BEGIN Available data

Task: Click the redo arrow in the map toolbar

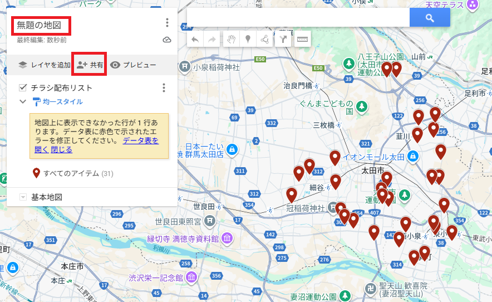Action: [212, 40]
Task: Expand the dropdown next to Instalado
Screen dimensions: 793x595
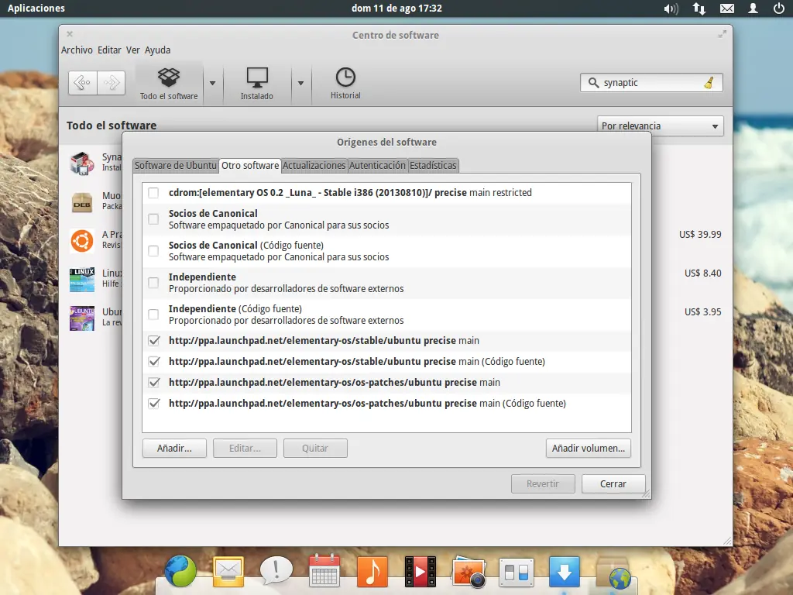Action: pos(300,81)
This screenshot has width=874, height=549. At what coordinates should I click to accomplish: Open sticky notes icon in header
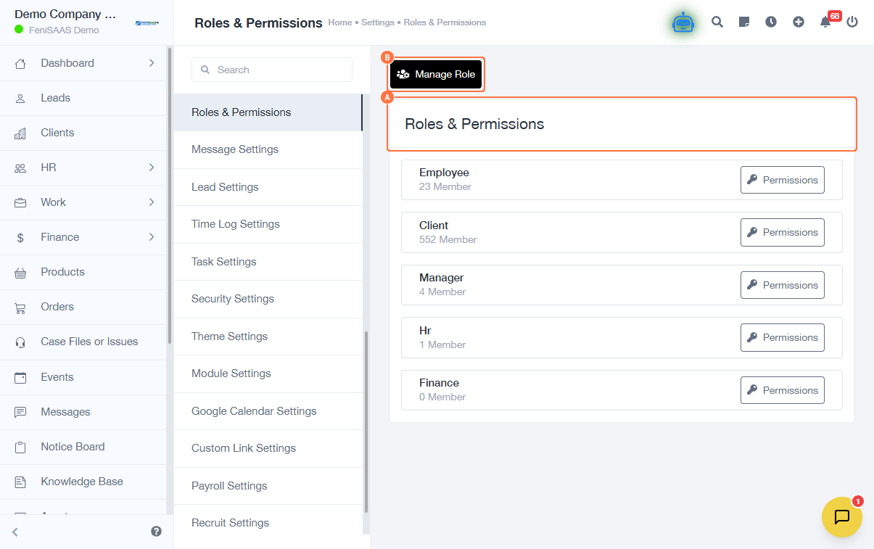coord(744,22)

END Available data
BEGIN Available data

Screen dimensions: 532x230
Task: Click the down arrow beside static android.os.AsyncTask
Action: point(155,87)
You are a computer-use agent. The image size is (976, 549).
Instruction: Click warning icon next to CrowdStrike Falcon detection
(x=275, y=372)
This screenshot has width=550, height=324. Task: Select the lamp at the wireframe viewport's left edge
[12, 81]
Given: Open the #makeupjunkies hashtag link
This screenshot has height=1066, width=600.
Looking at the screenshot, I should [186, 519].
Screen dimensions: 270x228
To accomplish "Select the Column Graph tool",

END Available data
BEGIN Available data

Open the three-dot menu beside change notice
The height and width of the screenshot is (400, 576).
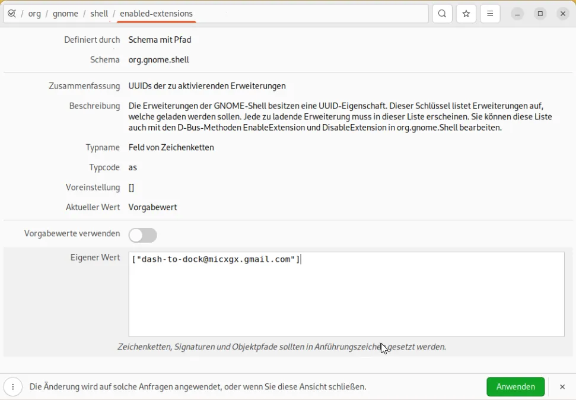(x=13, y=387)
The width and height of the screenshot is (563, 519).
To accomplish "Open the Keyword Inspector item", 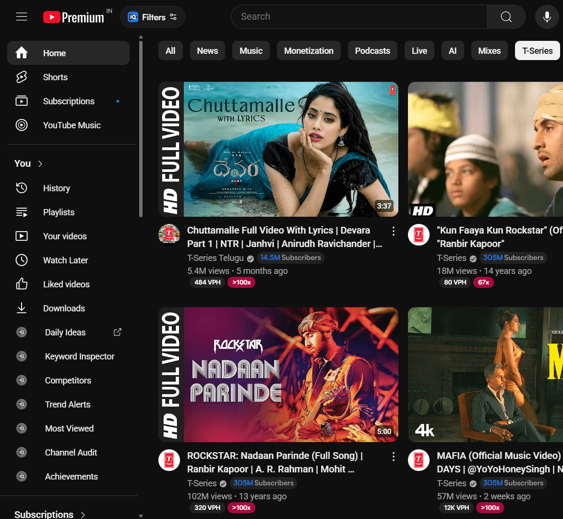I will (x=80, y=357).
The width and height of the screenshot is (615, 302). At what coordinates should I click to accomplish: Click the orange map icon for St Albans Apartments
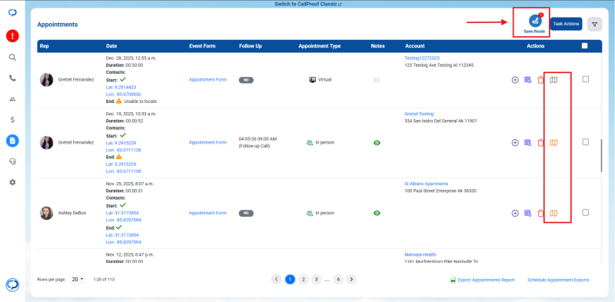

END Available data

Try it: Copy back the listing above exactly, but only from the line with "This screenshot has height=1066, width=600." through the line with "the Column Graph", both ends included.

Result:
This screenshot has height=1066, width=600.
Looking at the screenshot, I should [186, 519].
Screen dimensions: 270x228
To accomplish "Select the Column Graph tool",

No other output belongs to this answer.